Many rural Alaskans are part of northern coupled human-natural systems.  They rely on a suite of ecosystem services for subsistence, and as a result shape ecological processes around them.  There is qualitative evidence that Alaskan subsistence hunters substitute prey in the face of changing constraints (i.e., ecological concept of prey switching) to maximize the acquisition of a resource, or minimize the time needed to acquire the necessary amount of a resource. Our objective was to quantify the extent that four rural Alaskan communities employ prey switching tactics to cope with fluctuating levels in the annual availability of subsistence resources (i.e., salmon, moose, and caribou).

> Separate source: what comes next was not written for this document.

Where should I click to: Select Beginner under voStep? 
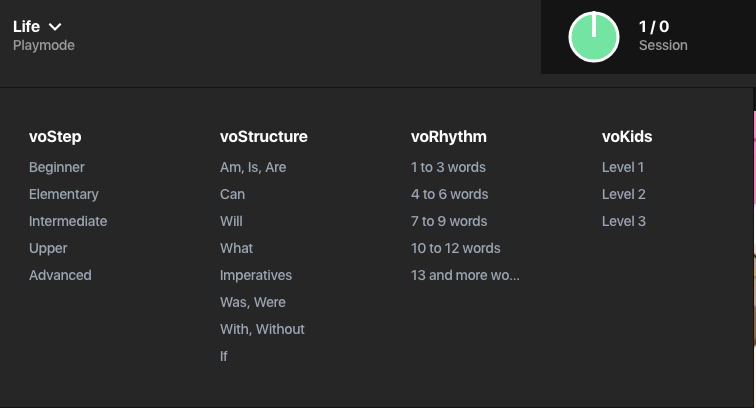click(x=56, y=167)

We hypothesized that hunters would compensate for a decline in harvest of one resource by increasing harvest of another.  We developed a predictive framework and conducted a correlation analysis to demonstrate how currently available harvest data may be applied within the framework to assess the extent of prey switching in rural Alaskan communities.

Results/Conclusions

We found a significant negative association (β= -0.91; p= 0.04) between annual harvests in one community, a negative but insignificant trend in another (β= -0.55; p= 0.31), evidence for an integrated subsistence system when the previous community was considered in tandem with its sister community (β=-0.88; p=0.12), and no clear relationship in the fourth.  Although our approach provided strong statistical support for our hypothesis in one community, and to a lesser extent in others, currently available data may be inadequate to discount the use of prey switching in communities that lacked evidence for the process.  Potentially confounding factors accounted for in our predictive framework but not in the statistical exercise include the availability of store bought foods and small game resources.  Our findings imply that a single-resource wildlife management approach is inadequate to address the vulnerability of subsistence communities or facilitate adaptation to changes in the characteristics of coupled human-natural systems.  Managing ecosystem services individually rather than as an interrelated system may make the goals of conservation and subsistence mutually exclusive.  Managers should take into account the health of all individual components of the system and allow for subsistence compensation when viable if harvest closures of one species are necessary.